**Activity:**
Search the records for "computer". Copy every line where it appears.

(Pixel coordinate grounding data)

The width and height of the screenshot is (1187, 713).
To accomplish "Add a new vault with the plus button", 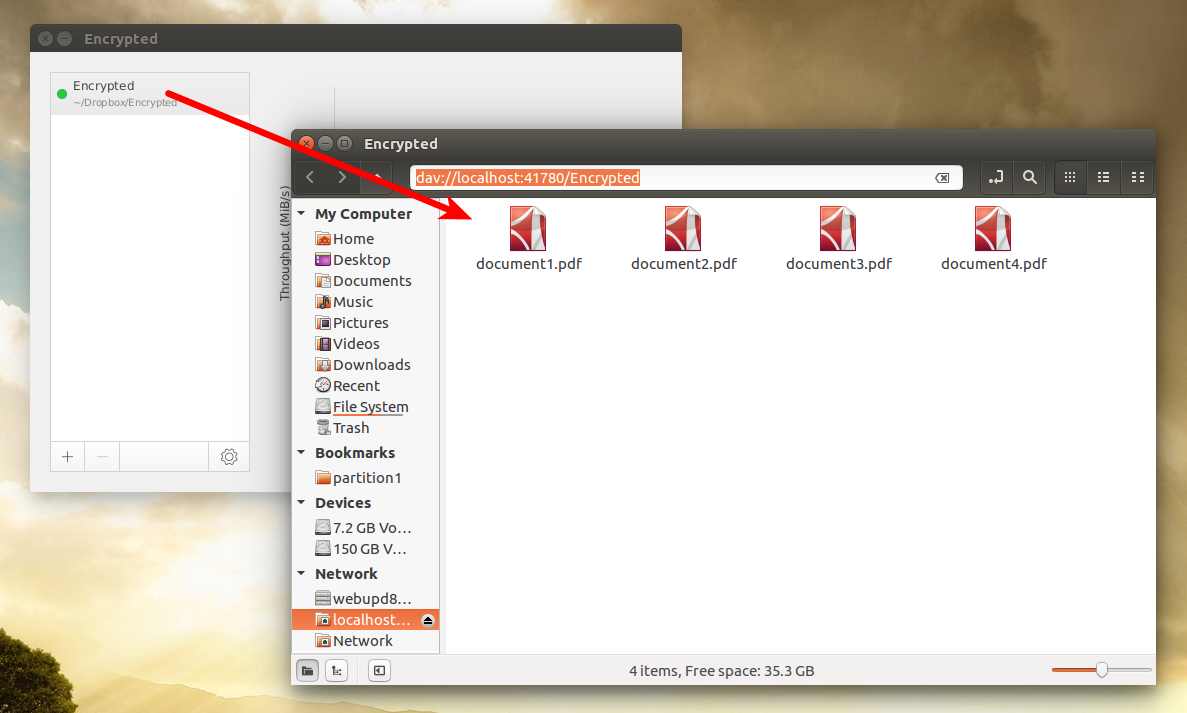I will click(x=67, y=456).
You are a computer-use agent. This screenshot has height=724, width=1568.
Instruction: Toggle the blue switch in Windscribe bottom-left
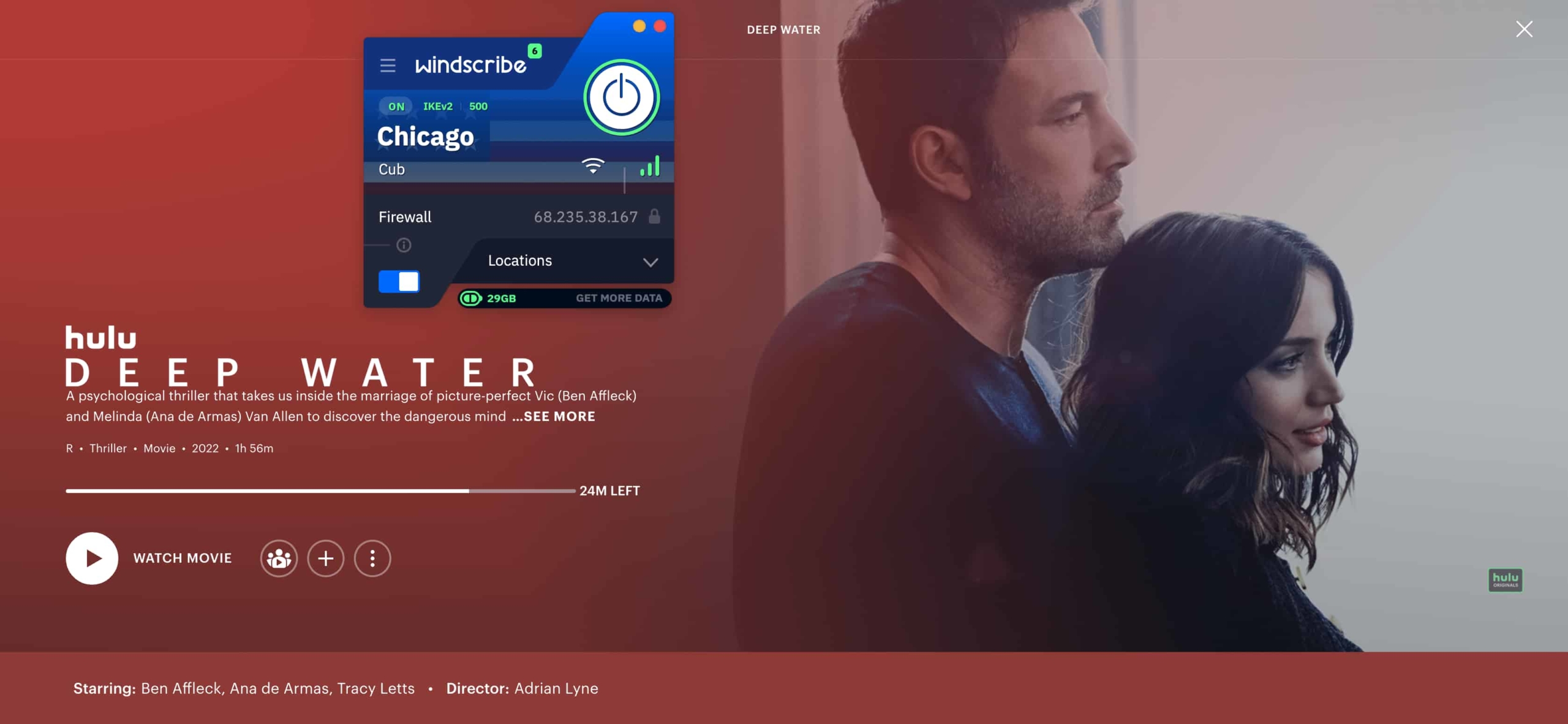[x=398, y=281]
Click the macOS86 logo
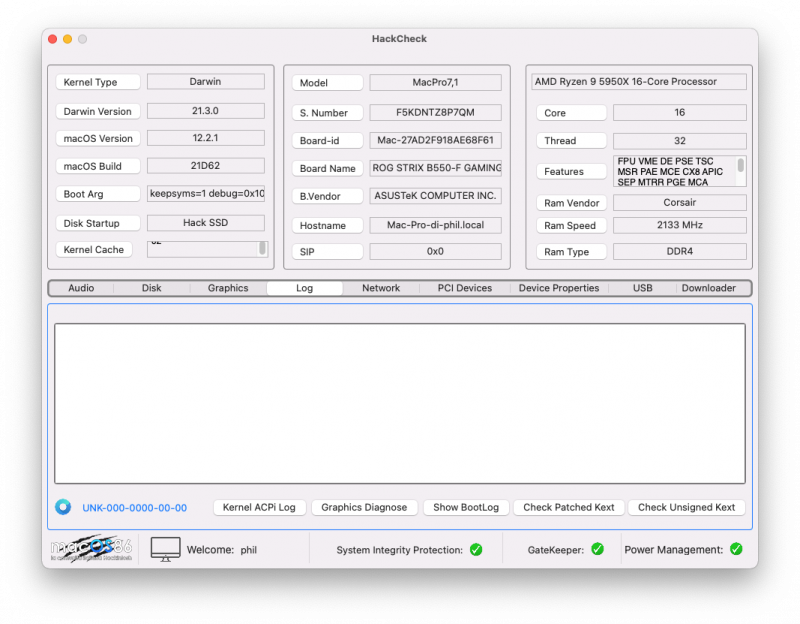The image size is (800, 624). 91,549
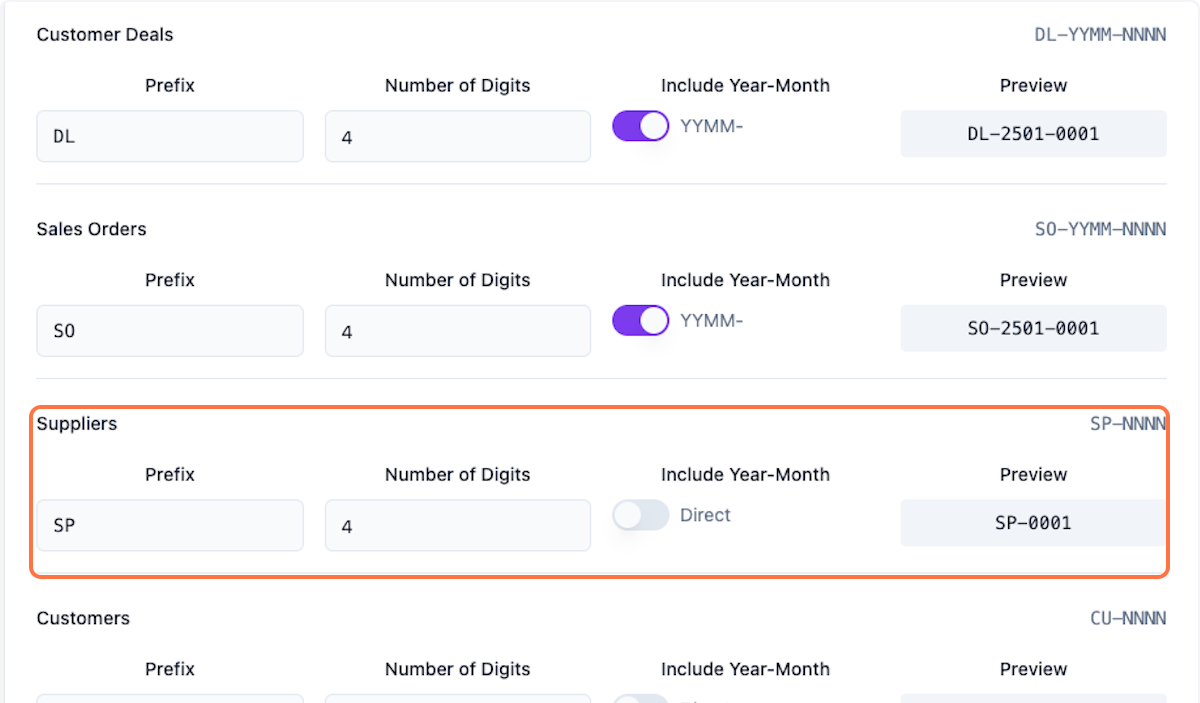1200x703 pixels.
Task: Click the SP-NNNN format label
Action: click(x=1127, y=424)
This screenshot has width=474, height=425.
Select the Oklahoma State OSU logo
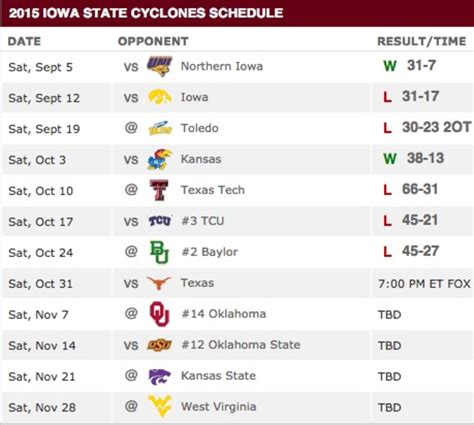click(160, 345)
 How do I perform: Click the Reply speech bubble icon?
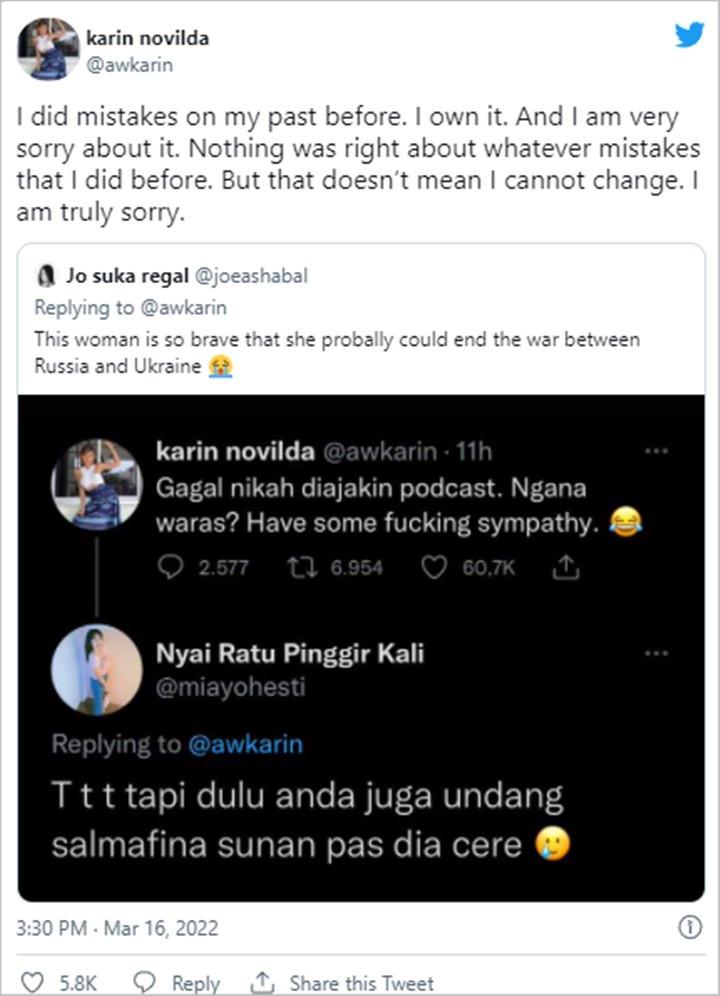pyautogui.click(x=143, y=983)
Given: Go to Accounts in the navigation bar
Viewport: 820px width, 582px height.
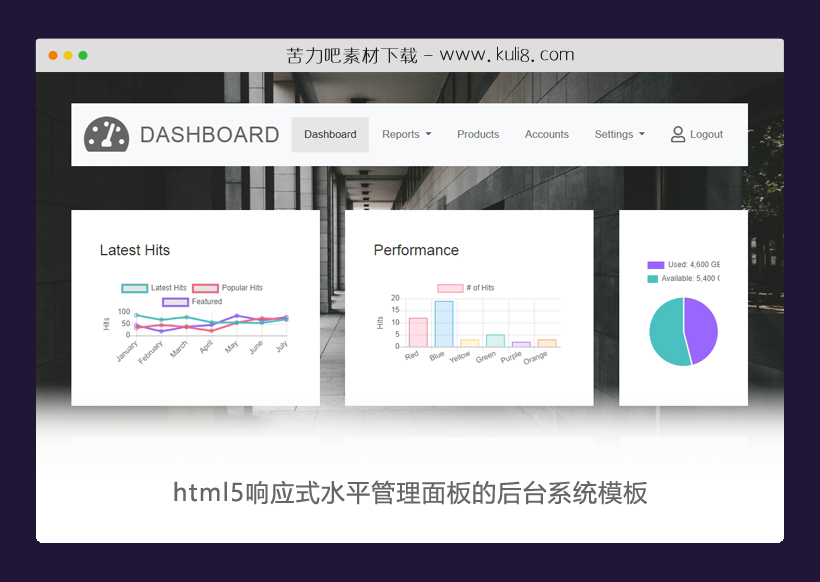Looking at the screenshot, I should pos(547,134).
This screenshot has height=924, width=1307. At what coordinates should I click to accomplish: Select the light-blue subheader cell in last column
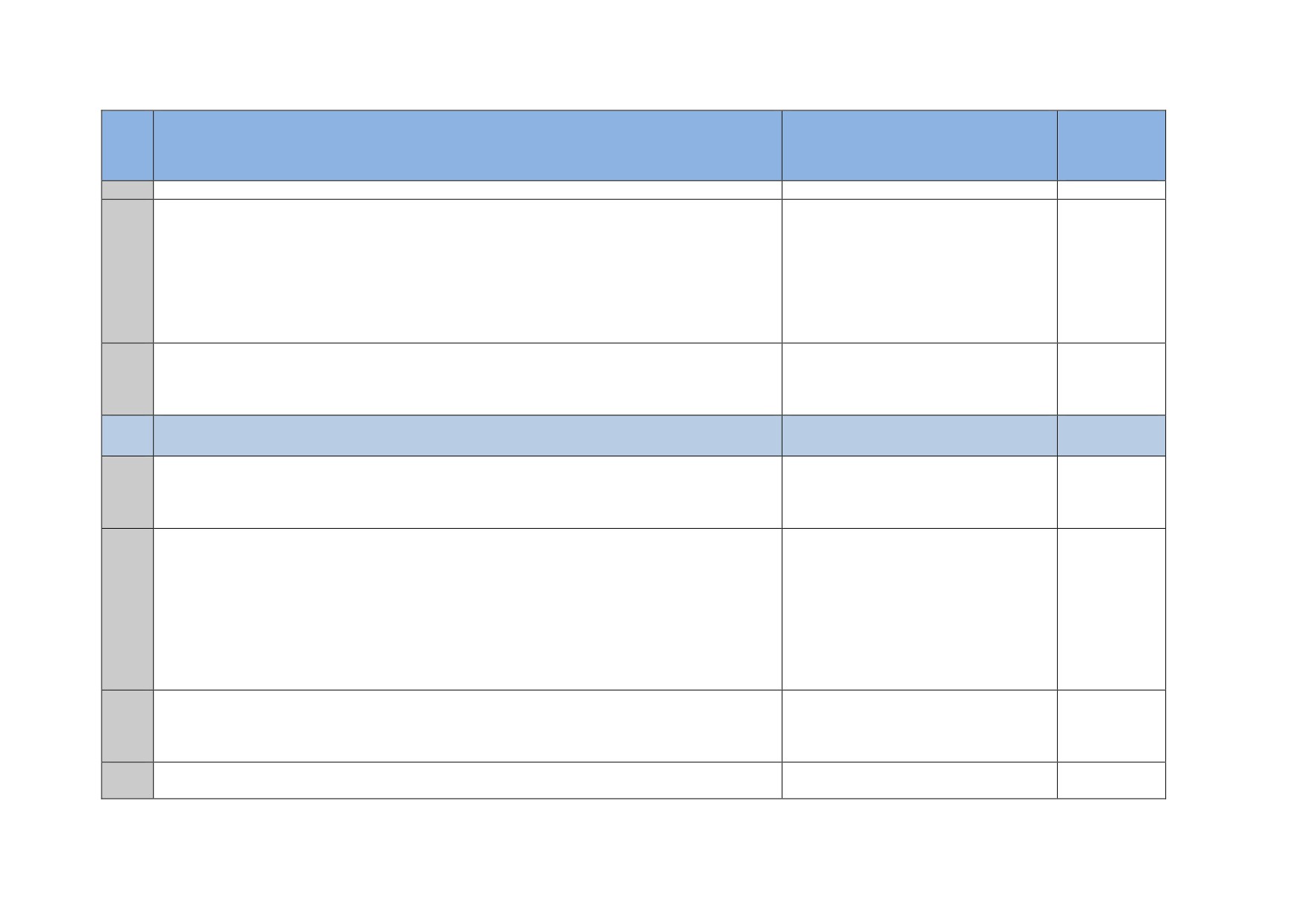tap(1111, 436)
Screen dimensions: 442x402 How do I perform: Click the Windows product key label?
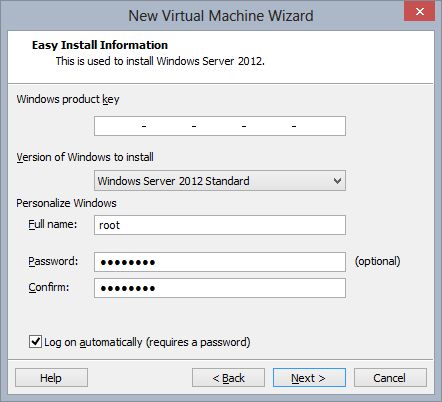(68, 99)
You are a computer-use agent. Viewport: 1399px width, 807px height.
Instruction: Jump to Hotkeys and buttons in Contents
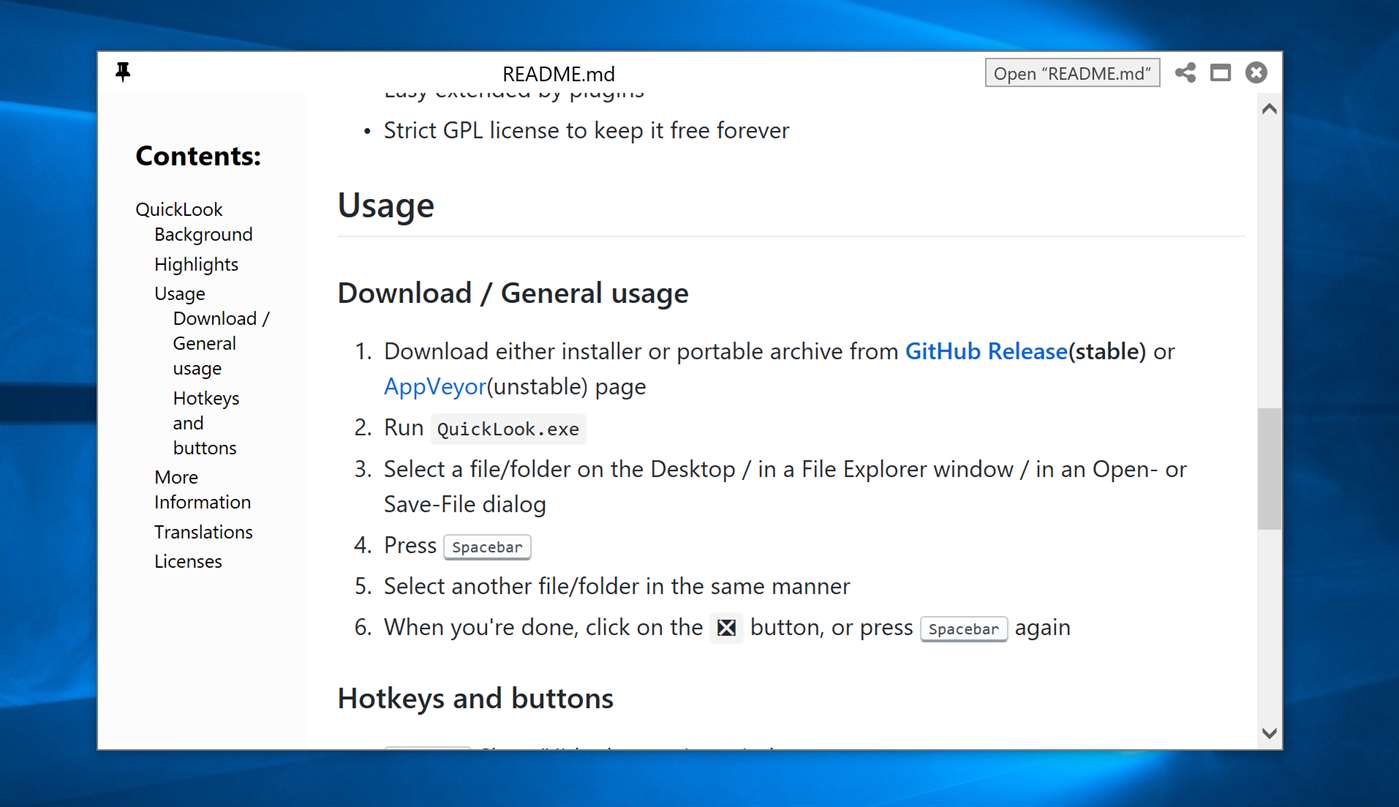205,423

**Answer space:**
You are a computer-use agent. This screenshot has height=724, width=1568.
You are a computer-use agent. Viewport: 1399px width, 807px height.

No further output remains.